Many Americans want to participate in campaigns, but don’t have time to volunteer or dedicate their careers to influencing politics – like professional activists and journalists – so they turn to donating money instead. But in our increasingly polarized society, many Americans may fear harassment or negative consequences when their personal information is posted online alongside the candidates and advocacy groups they support. The fear of disclosure can even lead people to decide it is not worthwhile to participate in politics at all. This “chilling effect” on free speech and civic discourse is why the Supreme Court acknowledged the importance of anonymous speech to begin with. Americans have the right to express a viewpoint without having their personal lives invaded.
Disclosure laws are theoretically meant to serve the purpose of telling the public who supports whom, in order to better inform their votes. However, this optimistic ideal is rarely met. Information yielded from public disclosure is often unintentionally (or intentionally) misused by activists pushing misleading information, or uninformed journalists who do botch crucial details (for example, suggesting that politicians receive donations from an “industry” rather than individuals employed within an industry).
Nor would forcing disclosure of donors to nonprofits like Collective PAC do much to inform voters or improve the quality of political discourse. Disclosure already exists for almost all political spending, and those groups that are not required to disclose are necessarily limited in their scope by tax laws. And despite Collective PAC’s donors not being individually known, current disclosure laws have already managed to identify the organization’s role in supporting Gillum’s campaign and provide readers with a good amount of background information as to its mission and leadership. Voters can already judge for themselves whether Collective PAC’s role in the race is a pivotal voting issue.
The Times article also quotes another candidate endorsed by Collective PAC, former Massachusetts gubernatorial candidate Setti Warren. In late April, Warren published a Facebook statement after pulling out of the race due to fundraising problems, saying that “at the end of the day, grassroots campaigns cost money and it just wasn’t there for us.” Contrast this statement with the success of Collective PAC – according to James, the PAC’s Executive Director, “The Collective has received over 13,000 individual contributions from over 6,000 people. We are a grassroots led and funded organization.” This contrast highlights an important lesson: allowing more avenues for political speech can make the difference between hearing new viewpoints or seeing them flicker out.

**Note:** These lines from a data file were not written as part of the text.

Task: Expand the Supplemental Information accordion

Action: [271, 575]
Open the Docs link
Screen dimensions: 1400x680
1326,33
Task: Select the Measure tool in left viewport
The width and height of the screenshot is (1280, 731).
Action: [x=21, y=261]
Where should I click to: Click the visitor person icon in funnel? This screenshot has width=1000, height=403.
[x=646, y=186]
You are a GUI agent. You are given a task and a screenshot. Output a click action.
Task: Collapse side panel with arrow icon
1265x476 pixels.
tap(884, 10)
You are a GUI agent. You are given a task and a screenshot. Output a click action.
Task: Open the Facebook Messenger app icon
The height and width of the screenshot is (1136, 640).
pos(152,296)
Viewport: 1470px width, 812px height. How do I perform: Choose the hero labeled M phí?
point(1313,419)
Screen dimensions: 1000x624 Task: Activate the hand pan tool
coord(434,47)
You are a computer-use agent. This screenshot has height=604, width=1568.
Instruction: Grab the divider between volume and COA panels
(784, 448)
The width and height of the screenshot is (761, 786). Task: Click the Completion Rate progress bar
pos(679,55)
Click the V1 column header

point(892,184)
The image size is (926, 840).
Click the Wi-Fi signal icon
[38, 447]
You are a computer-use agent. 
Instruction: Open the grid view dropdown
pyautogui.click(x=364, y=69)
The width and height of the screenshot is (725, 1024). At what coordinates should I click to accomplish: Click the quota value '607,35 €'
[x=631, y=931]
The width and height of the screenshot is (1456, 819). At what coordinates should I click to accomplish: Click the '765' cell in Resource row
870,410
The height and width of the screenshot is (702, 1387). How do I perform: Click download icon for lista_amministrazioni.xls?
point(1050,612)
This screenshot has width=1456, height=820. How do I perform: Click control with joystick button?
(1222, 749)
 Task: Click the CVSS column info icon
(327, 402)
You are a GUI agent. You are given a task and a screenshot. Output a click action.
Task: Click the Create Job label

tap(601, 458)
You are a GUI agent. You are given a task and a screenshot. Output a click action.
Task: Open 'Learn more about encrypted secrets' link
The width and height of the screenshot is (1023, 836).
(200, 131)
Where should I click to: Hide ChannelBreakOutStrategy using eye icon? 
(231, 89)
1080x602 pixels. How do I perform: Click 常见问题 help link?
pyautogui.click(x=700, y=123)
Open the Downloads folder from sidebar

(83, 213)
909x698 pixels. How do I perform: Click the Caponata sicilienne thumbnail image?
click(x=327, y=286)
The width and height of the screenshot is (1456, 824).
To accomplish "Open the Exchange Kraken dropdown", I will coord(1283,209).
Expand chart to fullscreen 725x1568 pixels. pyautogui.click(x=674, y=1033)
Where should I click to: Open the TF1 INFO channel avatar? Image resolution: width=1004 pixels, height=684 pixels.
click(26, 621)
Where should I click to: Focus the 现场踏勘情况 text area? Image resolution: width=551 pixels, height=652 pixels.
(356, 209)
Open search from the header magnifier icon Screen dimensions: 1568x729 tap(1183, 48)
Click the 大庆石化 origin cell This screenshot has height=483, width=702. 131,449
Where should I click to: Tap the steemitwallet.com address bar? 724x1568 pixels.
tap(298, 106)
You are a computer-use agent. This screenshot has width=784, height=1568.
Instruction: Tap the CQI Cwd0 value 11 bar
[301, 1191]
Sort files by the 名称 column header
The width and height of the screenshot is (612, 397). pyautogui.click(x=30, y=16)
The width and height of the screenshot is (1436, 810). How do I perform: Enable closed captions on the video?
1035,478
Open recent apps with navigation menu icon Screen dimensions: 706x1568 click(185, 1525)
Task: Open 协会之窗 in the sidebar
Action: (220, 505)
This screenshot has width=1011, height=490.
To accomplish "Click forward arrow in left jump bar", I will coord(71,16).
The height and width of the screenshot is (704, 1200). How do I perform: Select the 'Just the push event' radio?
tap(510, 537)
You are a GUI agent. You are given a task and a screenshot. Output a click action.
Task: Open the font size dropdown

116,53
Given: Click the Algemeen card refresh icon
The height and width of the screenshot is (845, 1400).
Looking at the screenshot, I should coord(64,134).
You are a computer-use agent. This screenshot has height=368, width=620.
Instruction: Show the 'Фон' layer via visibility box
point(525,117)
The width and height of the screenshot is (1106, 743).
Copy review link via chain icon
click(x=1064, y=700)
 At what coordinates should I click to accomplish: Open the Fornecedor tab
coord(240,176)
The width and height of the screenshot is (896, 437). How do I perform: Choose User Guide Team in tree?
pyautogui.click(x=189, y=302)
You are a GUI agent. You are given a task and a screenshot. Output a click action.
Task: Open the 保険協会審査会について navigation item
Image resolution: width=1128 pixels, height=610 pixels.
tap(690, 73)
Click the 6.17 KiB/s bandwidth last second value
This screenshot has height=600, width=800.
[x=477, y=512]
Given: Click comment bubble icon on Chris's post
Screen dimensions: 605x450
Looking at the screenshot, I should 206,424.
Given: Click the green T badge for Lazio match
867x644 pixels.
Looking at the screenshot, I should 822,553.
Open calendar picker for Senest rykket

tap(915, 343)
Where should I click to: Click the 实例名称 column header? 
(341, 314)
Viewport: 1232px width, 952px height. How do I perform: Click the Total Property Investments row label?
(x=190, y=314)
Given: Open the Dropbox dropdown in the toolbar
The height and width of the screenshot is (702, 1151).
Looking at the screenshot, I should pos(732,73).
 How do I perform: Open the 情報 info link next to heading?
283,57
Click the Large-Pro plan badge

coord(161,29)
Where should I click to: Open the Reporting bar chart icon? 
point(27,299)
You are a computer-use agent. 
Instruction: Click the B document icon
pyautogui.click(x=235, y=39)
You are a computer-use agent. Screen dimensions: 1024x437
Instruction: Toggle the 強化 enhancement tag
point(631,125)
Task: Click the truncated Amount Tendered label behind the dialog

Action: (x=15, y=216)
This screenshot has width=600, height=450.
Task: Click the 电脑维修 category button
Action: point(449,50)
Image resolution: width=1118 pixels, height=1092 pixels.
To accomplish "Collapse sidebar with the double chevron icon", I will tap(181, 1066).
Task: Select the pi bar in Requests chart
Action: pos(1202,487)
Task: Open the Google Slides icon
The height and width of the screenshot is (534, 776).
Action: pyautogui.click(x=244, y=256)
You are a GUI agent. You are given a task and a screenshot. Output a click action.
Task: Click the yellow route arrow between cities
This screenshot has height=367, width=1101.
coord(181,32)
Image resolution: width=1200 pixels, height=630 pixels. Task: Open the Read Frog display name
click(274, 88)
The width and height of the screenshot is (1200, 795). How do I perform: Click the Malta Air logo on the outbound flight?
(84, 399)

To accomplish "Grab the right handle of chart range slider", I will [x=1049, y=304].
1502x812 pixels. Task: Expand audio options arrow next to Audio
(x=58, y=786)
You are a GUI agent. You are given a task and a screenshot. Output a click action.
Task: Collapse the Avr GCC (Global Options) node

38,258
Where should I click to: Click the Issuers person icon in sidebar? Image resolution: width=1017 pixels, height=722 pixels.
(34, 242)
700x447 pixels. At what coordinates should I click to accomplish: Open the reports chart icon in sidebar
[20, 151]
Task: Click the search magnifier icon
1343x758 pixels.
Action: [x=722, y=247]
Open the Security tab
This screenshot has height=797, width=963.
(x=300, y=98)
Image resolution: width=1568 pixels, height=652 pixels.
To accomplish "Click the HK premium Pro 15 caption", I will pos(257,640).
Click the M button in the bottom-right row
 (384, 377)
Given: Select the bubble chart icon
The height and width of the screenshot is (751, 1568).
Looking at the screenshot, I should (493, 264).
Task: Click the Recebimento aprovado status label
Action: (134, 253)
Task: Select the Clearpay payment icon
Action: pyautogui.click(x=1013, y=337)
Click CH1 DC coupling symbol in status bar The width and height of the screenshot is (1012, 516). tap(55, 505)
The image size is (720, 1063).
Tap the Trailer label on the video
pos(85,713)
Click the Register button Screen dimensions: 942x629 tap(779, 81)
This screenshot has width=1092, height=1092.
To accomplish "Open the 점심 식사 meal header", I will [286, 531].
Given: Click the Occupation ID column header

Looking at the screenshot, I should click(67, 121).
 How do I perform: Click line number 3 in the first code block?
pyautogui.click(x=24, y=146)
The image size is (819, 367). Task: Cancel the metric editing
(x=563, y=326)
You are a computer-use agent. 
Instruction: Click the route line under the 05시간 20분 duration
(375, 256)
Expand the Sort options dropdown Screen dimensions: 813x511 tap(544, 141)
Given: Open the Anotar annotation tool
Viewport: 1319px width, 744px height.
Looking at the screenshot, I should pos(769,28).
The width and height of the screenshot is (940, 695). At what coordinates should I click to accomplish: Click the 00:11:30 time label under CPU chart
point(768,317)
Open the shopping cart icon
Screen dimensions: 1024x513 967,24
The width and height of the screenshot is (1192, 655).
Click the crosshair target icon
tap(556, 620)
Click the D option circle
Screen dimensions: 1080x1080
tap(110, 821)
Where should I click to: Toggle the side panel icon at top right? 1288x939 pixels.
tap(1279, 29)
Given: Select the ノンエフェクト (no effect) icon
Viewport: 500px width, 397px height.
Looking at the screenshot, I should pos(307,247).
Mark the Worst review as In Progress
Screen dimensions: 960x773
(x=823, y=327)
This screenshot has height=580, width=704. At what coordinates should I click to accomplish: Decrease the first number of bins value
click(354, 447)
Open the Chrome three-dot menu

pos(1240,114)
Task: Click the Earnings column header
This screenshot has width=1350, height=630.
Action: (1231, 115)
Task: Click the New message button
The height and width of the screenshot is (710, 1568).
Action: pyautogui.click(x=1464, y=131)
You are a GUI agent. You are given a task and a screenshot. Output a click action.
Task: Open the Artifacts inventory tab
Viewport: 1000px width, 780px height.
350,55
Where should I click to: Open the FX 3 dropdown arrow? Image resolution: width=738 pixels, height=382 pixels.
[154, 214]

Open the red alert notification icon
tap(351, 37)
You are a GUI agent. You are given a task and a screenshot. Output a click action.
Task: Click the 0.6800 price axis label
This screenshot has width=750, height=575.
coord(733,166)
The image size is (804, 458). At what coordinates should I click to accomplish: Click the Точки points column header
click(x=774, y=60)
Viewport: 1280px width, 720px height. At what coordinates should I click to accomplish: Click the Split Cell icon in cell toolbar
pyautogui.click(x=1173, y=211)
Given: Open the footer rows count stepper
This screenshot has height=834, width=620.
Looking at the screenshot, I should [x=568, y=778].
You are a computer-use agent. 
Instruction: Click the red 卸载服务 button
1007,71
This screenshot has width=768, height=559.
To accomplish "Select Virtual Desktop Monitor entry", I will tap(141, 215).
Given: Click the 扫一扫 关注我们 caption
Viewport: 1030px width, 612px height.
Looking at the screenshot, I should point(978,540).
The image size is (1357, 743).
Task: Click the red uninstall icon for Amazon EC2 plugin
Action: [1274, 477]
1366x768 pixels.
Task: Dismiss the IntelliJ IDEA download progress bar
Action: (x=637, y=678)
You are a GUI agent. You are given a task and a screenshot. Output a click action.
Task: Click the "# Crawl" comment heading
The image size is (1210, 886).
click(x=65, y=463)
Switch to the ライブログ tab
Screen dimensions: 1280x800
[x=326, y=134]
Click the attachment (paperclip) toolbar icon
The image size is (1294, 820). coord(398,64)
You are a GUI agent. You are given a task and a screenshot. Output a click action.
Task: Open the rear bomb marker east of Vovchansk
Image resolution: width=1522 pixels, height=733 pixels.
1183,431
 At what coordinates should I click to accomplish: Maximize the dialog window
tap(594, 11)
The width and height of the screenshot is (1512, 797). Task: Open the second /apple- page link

Gillum may have found more success than Warren because of stricter campaign finance laws in Massachusetts compared to Florida. Perhaps, as James says, more people simply see Florida as a significant battleground for national politics. Regardless, for those who support Collective PAC’s mission of promoting black leaders – or for those who support numerous other causes – making it easier to participate in political debate without fear of harassment can make a significant impact. Americans should welcome this sort of engagement instead of insinuating bad motives on those who choose to retain their privacy.